The following is a useful characterisation of convergence for sequences in $\mathbb R$:

A sequence $(a_n)$ converges to $a$ if and only if every subsequence $(a_{n_k})$ of $(a_n)$ has a subsequence $(a_{n_{k_\ell}})$ converging to $a$.

The usual proof of this statement is very short. If $(a_n)$ converges to $a$, it is immediate that every subsequence does so, and each of their subsequences also converges to $a$. Conversely, suppose $(a_n)$ does not converge to $a$. This means there exists $\varepsilon > 0$ such that for every $N > 0$, there exists $n > N$ with $|a_n - a| \geq \varepsilon$. These $a_n$ for a subsequence with no further subsequences converging to $a$, so by the contrapositive, we are done.
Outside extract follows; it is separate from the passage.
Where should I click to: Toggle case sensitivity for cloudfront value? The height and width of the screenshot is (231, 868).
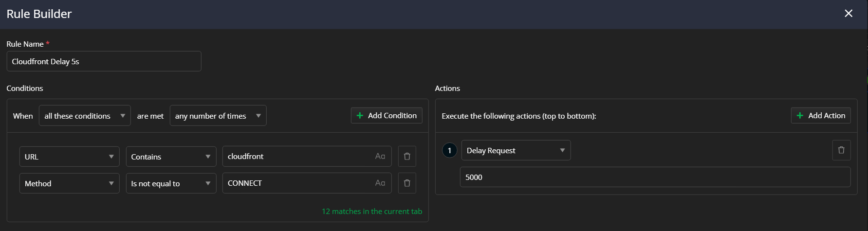[x=380, y=157]
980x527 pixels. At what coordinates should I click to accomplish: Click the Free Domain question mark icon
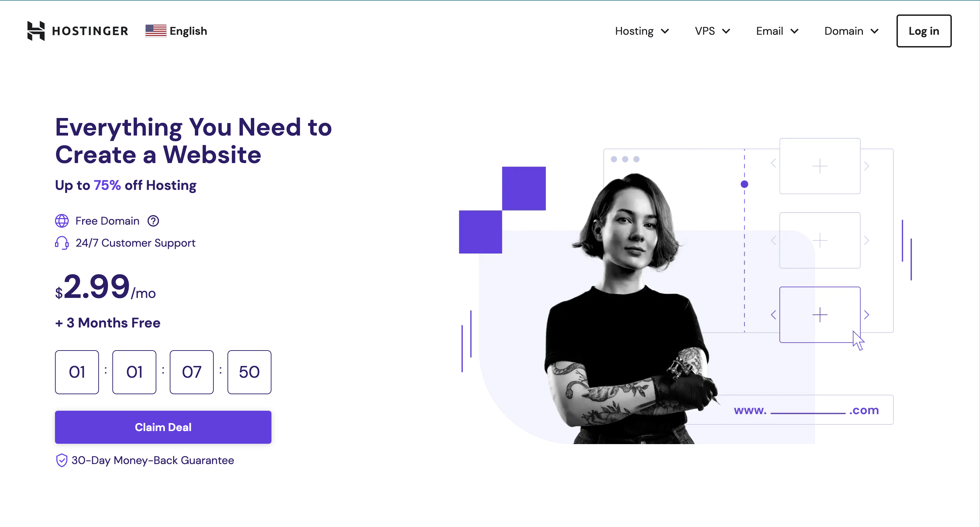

However, the second part of the proof says that the "negation is false" rather than saying that "the result is true". Proving that the negation is false is easy because we can rather concretely construct a subsequence that fails, but my attempts to give a direct proof have never been fruitful. Does anyone know any direct proofs of this fact?

Answer 1

You can convert the contrapositive argument to a direct proof by transfinite recursion.

Fix $\epsilon>0$ and consider the set $A=\{n\in\mathbb{N}: |a_n-a|<\epsilon \}$. We want to prove that the complement $\mathbb{N}\setminus A$ is finite by constructing larger and larger subsets $A_\alpha\subset A$ for ordinals $\alpha$. If at any point in the construction we reach a set $A_\alpha\subset A$ such that $\mathbb{N}\setminus A_\alpha$ is finite, then also $\mathbb{N}\setminus A$ is finite and we are done.
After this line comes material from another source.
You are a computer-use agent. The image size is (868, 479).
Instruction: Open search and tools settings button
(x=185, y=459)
We start the recursion from the empty set $A_0=\emptyset$. For transfinite recursion we need to define two ways to extend the set.

1. For successor ordinals $\alpha+1$, if $\mathbb{N}\setminus A_\alpha$ is not finite we may consider the sequence $(a_n)_{n\in \mathbb{N}\setminus A_\alpha}$. By assumption this sequence has a subsequence $a_{n_k}$ converging to $a$. In particular, the tail of the subsequence gives indices $n_k\in A\setminus A_\alpha$. Let $A_{\alpha+1}$ be the set obtained by extending $A_\alpha$ by these points.
2. For limit ordinals $\alpha$, we define $A_\alpha = \bigcup_{\beta<\alpha}A_\beta$.

For any ordinal $\alpha$ that this construction reaches, we may define an injection $\alpha\to A_\alpha$ by considering the new points added in each step of the construction. On the other hand since $A_\alpha\subset\mathbb{N}$ and there are no injections $\alpha\to\mathbb{N}$ when $\alpha$ has cardinality bigger than the integers, we know the construction must eventually terminate.

Answer 2

Assume that every subsequence of $(a_n)$ has an own subsequence converging to $a$.

We show the convergence of $(a_n)$ using the definition.

Let $\epsilon>0$.

• If there are only finitely many terms of $(a_n)$ outside $I_\epsilon=(a-\epsilon,a+\epsilon)$ we can find that $N_\epsilon$...
• Else, there are infinitely many terms of $(a_n)$ outside $I_\epsilon$. We pick a subsequence of $(a_n)$ that stays outside $I_\epsilon$. From the given property, it has an own subsequence converging to $a$, so this own subsequence will land inside $I_\epsilon$ after some index (entirely). Contradiction. This else block is false.

---

I hope that the used proof by contradiction happens to a deeper, acceptable level.